Since nobody responded, I'll just say this movie quietly blew my mind. Based on a novella by Denis Johnson, who also wrote the novella Jesus' Son, upon which a film was based that also quietly blew my mind in the 90's. I actually read that novella (JS) based on seeing the movie back then and will certainly be getting this one soon. If you ever saw Jesus' Son, you'll know what I'm talking about when I say quietly blew my mind, although thematically they are not really the same (I guess??), but the DNA is there.
There's just something about this sorta-known but quietly revered by those who do know kind of writers that captures the imagination. People who were doing these quiet works of unique genius but were either unknown or underknown (to various degrees) in their time.

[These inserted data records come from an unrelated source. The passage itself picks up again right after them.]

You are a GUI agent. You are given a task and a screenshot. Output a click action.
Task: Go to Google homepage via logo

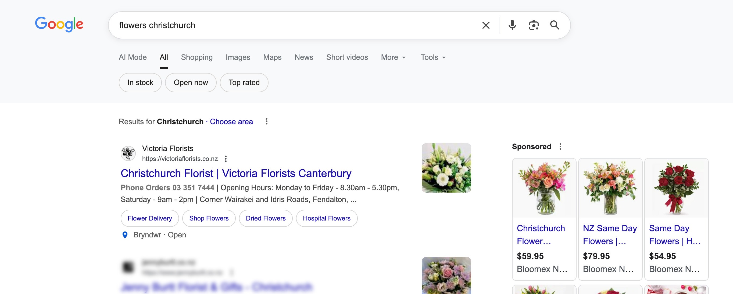59,24
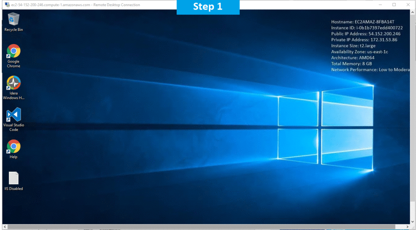Click the Help shortcut on the desktop
This screenshot has height=230, width=418.
point(14,147)
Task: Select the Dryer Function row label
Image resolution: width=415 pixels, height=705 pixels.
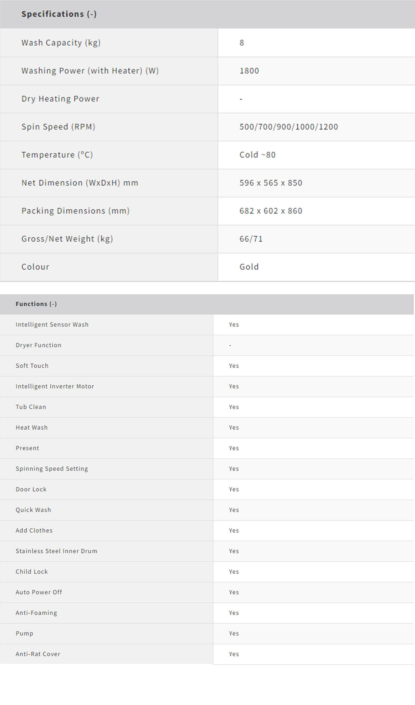Action: 38,345
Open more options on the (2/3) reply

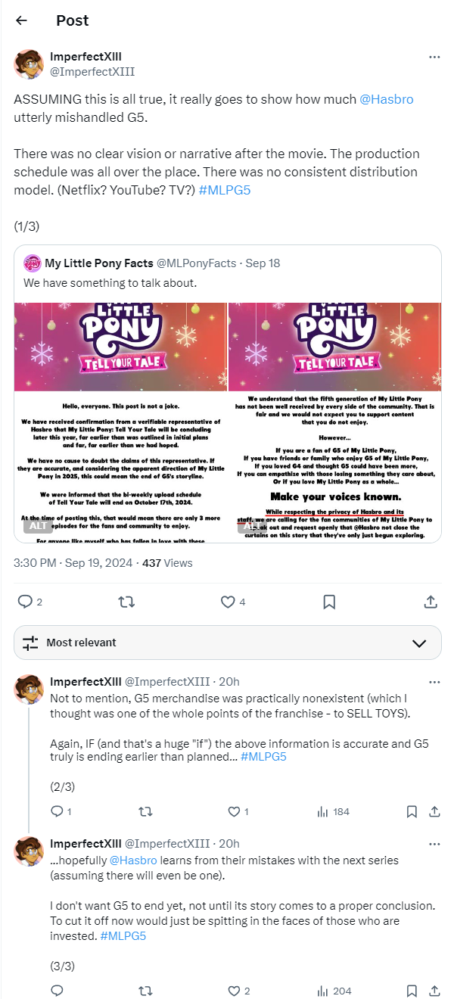(x=434, y=682)
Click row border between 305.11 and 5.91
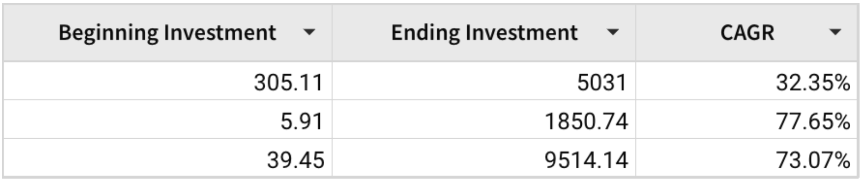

It's a long list: Melville (had fame early for his travel adventure novels, but was met with not much acclaim and sometimes outright scorn for his later works), Poe (ditto somewhat: he was a known writer in his day, but nothing like the later appreciation and fame he achieved), Nietzsche (so self-aware of the paucity of his readership in comparison with the magnitude of what he was producing that he quipped "some men are born posthumously"), Cormac McCarthy (certainly attained great acclaim later in life, but toiled for decades in relative obscurity, up to and including Blood Meridian).
Anyway, to make matters more interesting, my sister-in-law sent me a NYTimes article about Johnson a couple of weeks ago, it didn't register with me who he was when I read the title of the article, but I was intrigued enough to keep the tab open (which I rarely do, I'm weirdly fastidious about keeping as few tabs open as possible, on my phone, at least). Then I randomly (ha!) saw Train Dreams in the Netflix "you might like" queue, I glanced at the blurb and though, meh, why not? Such are the tenuous strands that lead us (and contribute) to our aesthetic bliss. Did I mention "highly recommended?"